Auf der Aftershowparty einer Filmpremiere landet Marlene mit dem 23jährigen Hauptdarsteller im Bett, bzw. zunächst im Aufzug. Nach diesem aufregenden One-Night-Stand wächst ihr Unmut über ihre Lebenssituation und in gleichem Masse schwindet ihre Selbstbeherrschung. Heiligabend steht vor der Tür und damit auch die furchtbaren Schwiegereltern, denen Sie nach 13 Jahren endlich mal so richtig die Meinung geigt. Eine umwerfend komische Szene, bei der man sich wünscht, selbst im Leben einmal so gepflegt zu explodieren. Bereits am nächsten Tag packt Marlene ihre sieben Sachen und zieht aus – in ihr Musikstudio-Loft.
Die gelassene Reaktion der Kinder auf die Trennungsankündigung der Eltern macht ihr diesen Entschluss leicht und die Autorin schreibt die Kinder dann auch über Silvester samt (Ex)gatten und Schwiegereltern in den Skiurlaub und somit auch weitestgehend aus der Handlung. In der dreht es sich nun um die wilden Erlebnisse der Neu-Single-Frau im Berliner Nachtleben. Wie im Titel angekündigt geht es dabei eigentlich fast immer um Sex, der allerdings nie explizit beschrieben wird, dafür die oft höchst grotesken Situationen mit den unterschiedlichsten Männern drumherum. Das liest sich unterhaltsam, aber man teilt auch die Gedankengänge der Protagonistin, die von den neuen Liebhabern zwar immer wieder hört, was für eine tolle Frau sie sei, aber offensichtlich nicht für eine Beziehung:
“…Die wenigsten Männer dulden einen anderen Gott neben sich selbst.
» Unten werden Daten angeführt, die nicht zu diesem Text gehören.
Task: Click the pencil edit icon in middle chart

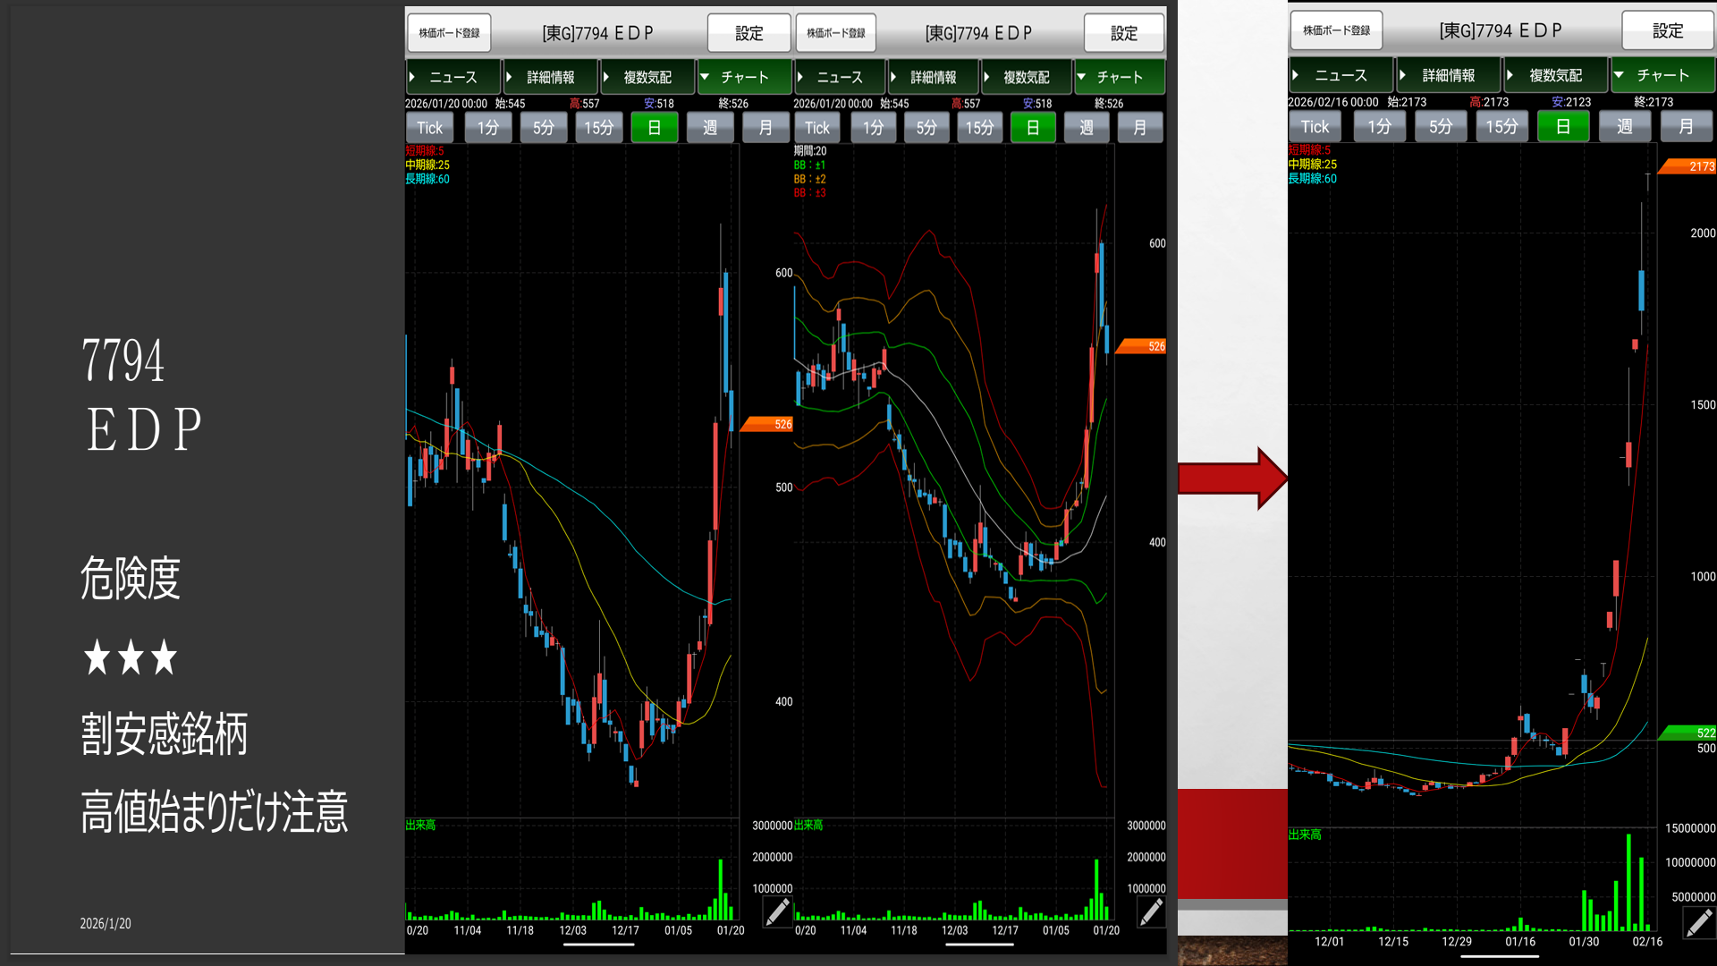Action: click(x=1151, y=911)
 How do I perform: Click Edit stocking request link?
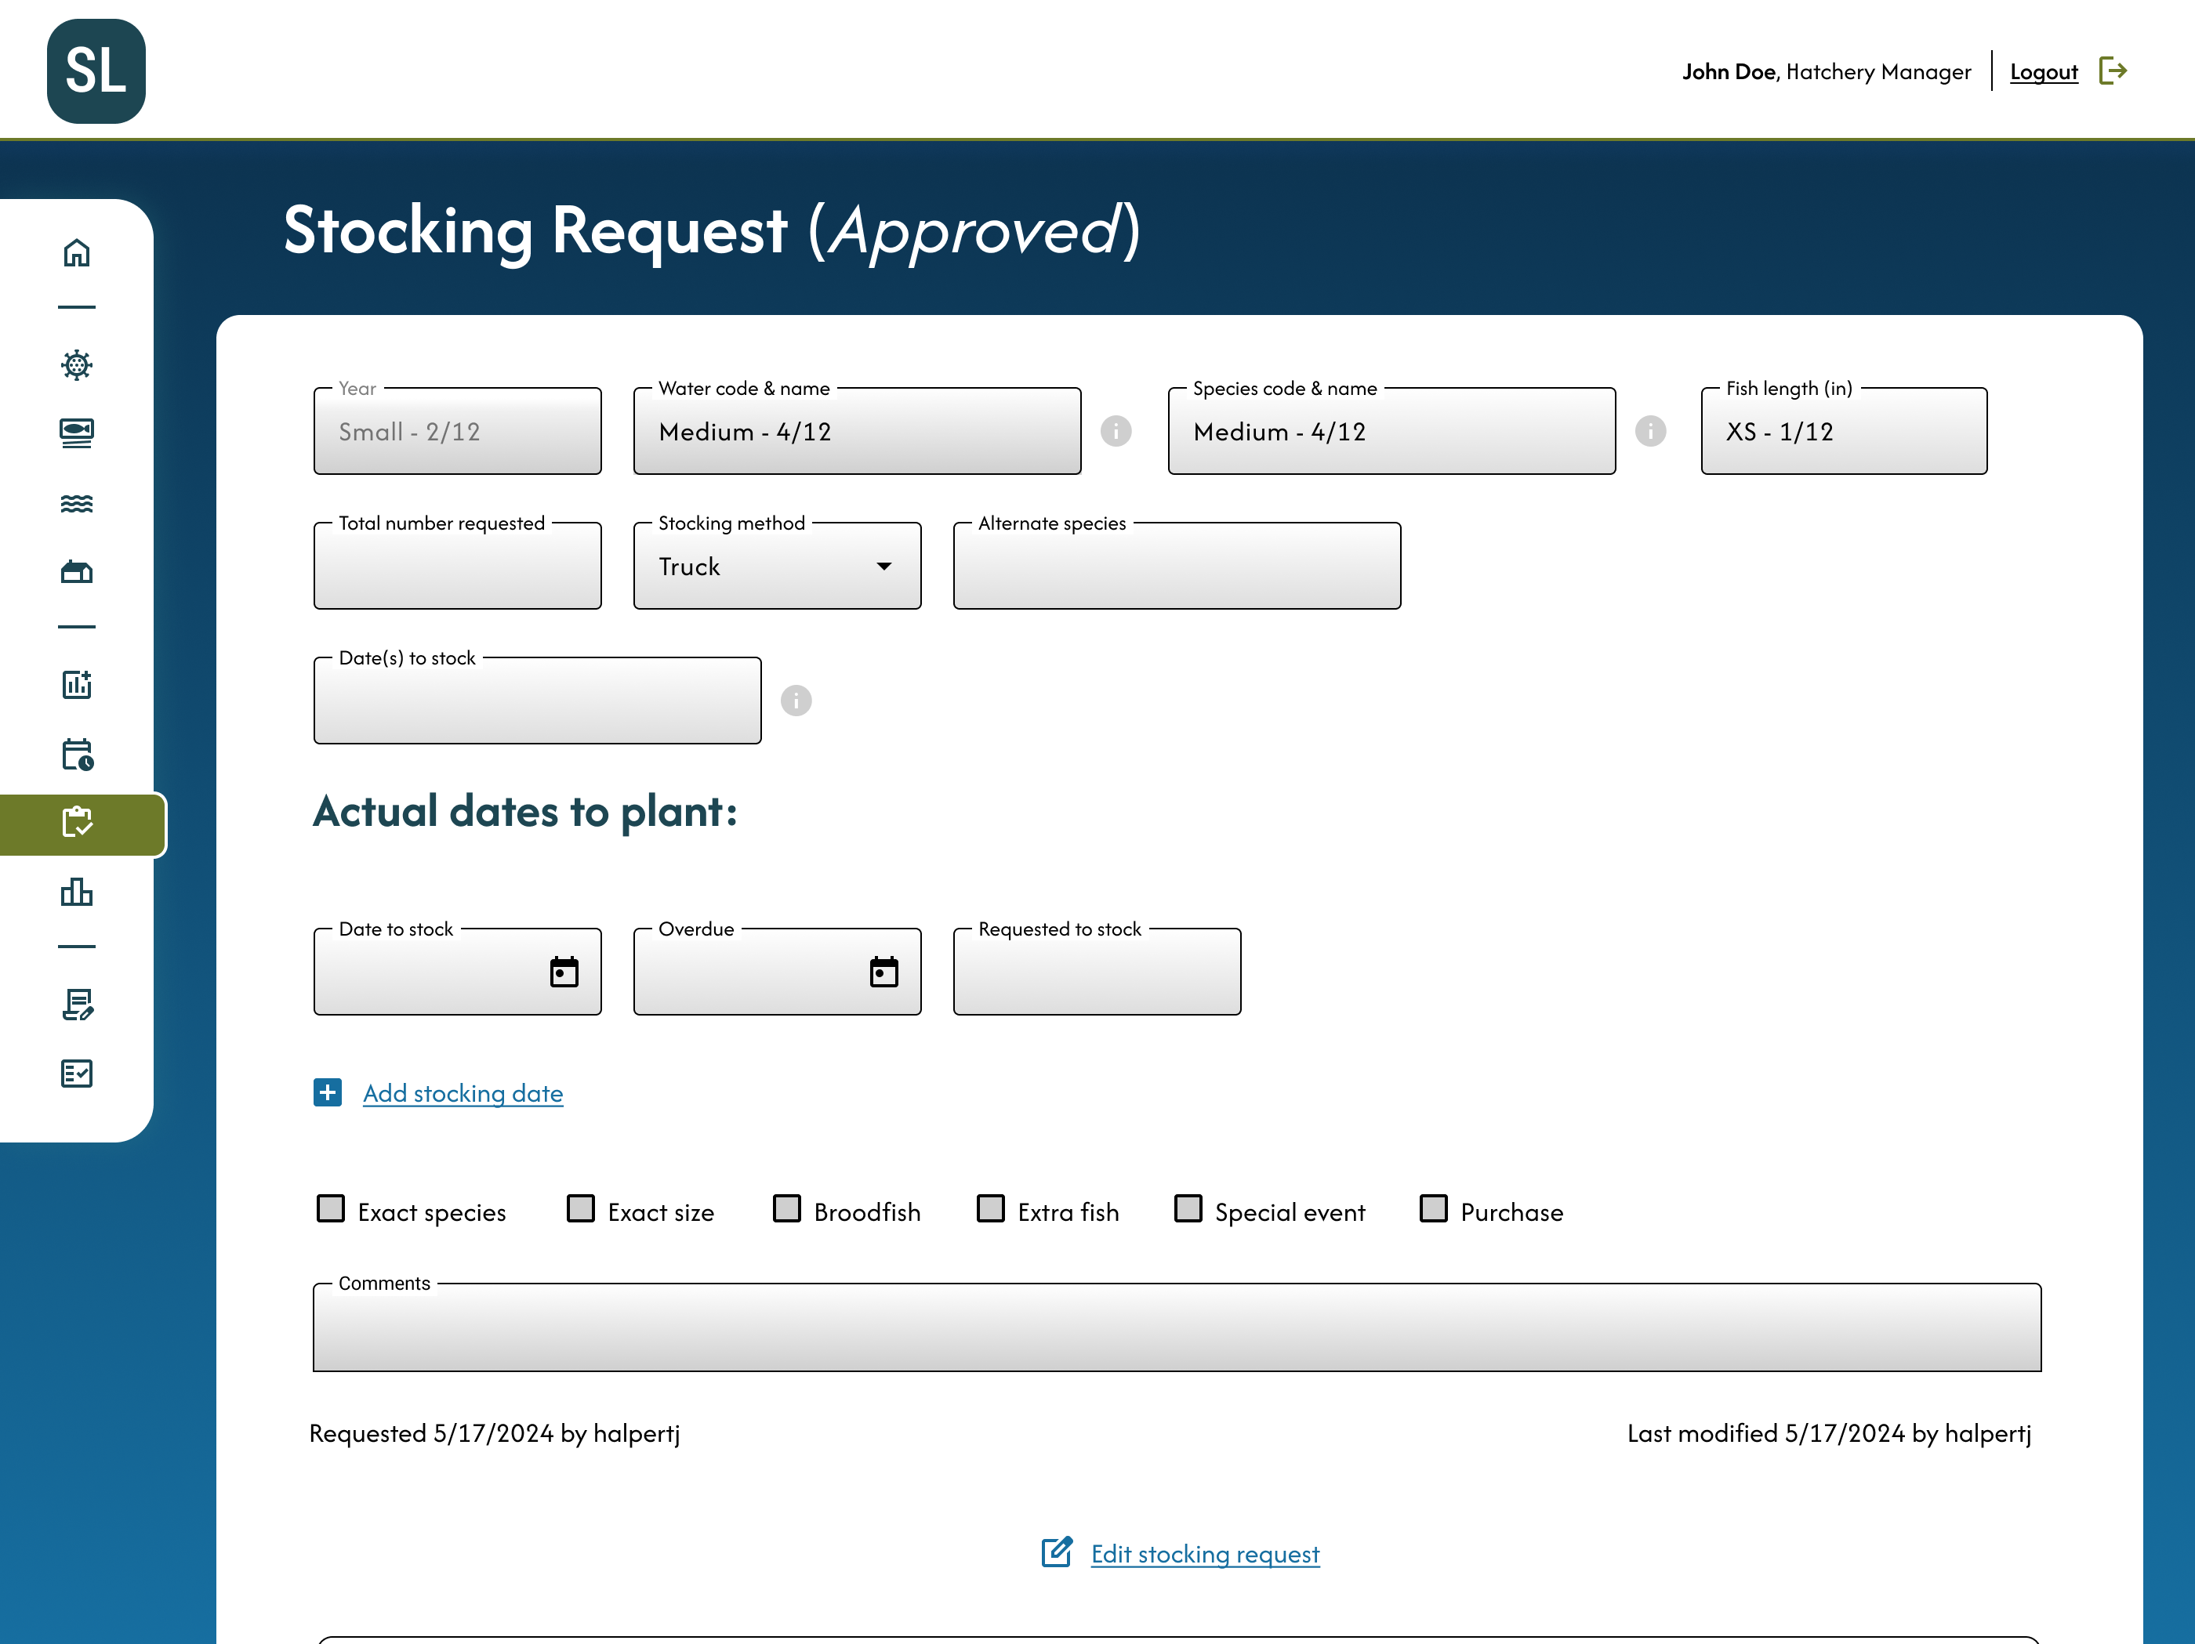tap(1205, 1554)
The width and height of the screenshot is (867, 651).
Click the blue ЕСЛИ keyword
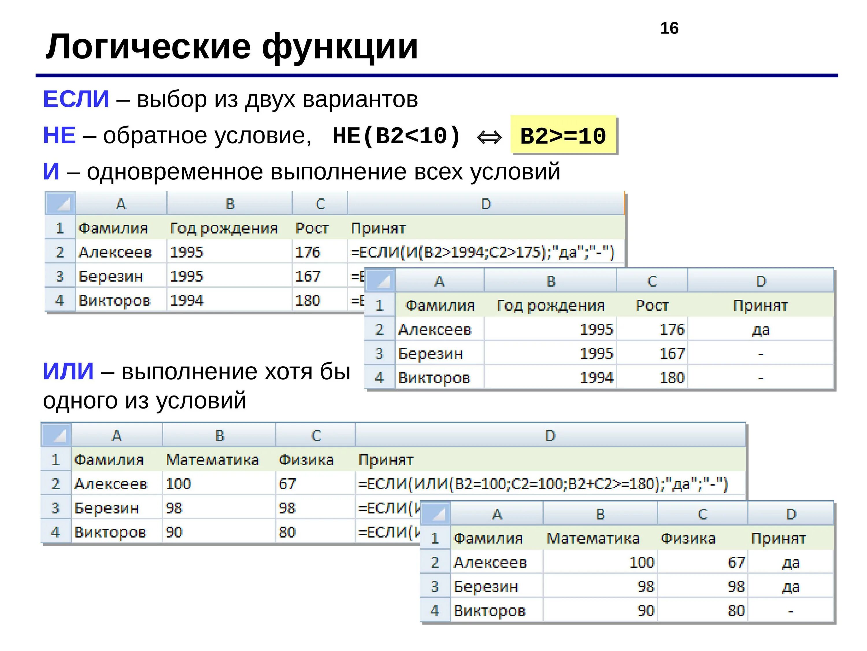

Sie gehen zwar mit den “tollen Frauen” gerne mal für eine Nacht ins Bett, kehren danach aber zu ihren langweiligen Tussen zurück. Und was genau folgt daraus? Tolle Frauen haben am Ende zwar vielleicht jeden Mann mal für eine Nacht, aber auf Dauer niemanden und die Verkäuferinnen mit den dicken Titten und den Verona-Pooth-Stimmen kriegen die tollen Männer zwar als festen Partner ab, müssen aber damit rechnen, dass diese sie nach Strich und Faden mit den tollen Frauen betrügen.”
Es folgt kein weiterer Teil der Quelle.